Certified financial planner, Kathleen Sachs says something couples should ordinarily do is to make sure they each have a good understanding of their money.
“If I say to you, ‘How is your financial health?’ and you say to me, ‘I have no idea… my spouse is in charge of that’, you have put yourself at risk,” she explains.
At risk because if something happens to your partner, or you split up, you’ll be at a huge financial disadvantage. Sachs says you should always know your financial basics, including: What bills are owed each month, how much debt you owe, and how to access the band and retirement accounts.
Experts say if you don’t know the answers or feel like you’re being bullied… it’s time to speak up!

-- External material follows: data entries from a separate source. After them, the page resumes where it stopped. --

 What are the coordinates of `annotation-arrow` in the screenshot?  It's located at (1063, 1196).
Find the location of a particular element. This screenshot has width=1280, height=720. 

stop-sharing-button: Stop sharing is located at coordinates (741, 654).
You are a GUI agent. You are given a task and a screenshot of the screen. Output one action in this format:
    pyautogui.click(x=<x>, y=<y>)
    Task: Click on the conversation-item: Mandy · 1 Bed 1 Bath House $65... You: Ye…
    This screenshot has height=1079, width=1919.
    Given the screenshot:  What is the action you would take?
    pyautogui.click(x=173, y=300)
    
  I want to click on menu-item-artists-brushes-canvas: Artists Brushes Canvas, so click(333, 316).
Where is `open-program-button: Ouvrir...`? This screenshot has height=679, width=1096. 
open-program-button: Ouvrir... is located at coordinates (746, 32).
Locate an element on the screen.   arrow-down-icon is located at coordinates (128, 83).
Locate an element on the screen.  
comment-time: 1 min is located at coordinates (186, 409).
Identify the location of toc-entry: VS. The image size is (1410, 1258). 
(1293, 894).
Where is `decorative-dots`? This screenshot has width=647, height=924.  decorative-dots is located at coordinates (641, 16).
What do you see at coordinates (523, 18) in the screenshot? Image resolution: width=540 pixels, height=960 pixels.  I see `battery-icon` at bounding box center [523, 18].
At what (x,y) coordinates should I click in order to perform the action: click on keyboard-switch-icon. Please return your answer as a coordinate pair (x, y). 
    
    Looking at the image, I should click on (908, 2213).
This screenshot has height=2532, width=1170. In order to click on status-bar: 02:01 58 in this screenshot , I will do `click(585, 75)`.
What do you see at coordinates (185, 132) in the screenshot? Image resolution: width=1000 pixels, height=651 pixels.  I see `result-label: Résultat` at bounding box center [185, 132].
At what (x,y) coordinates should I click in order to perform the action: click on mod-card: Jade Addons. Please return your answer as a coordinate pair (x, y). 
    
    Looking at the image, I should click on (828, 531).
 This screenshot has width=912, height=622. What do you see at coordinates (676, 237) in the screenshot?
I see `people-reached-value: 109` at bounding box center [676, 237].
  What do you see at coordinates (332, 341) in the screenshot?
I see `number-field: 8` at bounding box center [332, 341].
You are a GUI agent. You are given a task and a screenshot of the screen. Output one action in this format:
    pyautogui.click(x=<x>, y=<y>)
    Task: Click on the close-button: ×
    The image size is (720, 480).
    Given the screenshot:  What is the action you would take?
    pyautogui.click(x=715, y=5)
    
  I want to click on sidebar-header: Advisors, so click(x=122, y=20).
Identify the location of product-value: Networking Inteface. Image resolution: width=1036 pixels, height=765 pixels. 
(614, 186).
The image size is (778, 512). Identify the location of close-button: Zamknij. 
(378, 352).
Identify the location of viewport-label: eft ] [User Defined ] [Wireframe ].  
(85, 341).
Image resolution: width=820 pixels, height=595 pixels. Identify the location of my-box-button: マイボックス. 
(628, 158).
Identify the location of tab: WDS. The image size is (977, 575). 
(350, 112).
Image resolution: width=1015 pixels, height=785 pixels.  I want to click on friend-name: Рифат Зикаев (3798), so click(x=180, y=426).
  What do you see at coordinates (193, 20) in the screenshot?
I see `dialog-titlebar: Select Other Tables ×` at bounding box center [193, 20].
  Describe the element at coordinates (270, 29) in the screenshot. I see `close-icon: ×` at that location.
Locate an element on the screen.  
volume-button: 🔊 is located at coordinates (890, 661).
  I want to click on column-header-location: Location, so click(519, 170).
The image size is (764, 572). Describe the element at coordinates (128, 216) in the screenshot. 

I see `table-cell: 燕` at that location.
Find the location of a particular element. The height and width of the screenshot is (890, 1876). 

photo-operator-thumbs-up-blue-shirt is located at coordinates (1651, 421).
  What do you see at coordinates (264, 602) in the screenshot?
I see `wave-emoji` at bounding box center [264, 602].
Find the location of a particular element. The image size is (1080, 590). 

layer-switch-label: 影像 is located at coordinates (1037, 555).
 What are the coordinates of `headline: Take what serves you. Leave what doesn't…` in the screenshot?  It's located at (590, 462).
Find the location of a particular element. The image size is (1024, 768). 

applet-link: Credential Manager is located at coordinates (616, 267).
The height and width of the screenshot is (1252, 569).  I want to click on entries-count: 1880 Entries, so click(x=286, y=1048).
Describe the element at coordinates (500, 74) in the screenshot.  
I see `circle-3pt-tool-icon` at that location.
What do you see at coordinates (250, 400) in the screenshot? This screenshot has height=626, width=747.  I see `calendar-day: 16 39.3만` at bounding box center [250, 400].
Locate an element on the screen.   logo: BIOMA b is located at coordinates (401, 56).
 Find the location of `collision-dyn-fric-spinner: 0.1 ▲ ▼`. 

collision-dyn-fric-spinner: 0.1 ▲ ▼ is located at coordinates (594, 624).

“There’s a lot of power in communication and even saying to your partner, ‘I won’t take this anymore.’ You know, if that produces good results, great. If it doesn’t, get some counseling and if that doesn’t work, get out of the relationship,” says Sachs.
That’s what Brown did. She says now she controls her purse strings and values every cent.
“I cannot walk past a coin on the street without picking it up,” says Brown.
The survey also found, that the percentage of men and women who report being financially bullied is almost equal.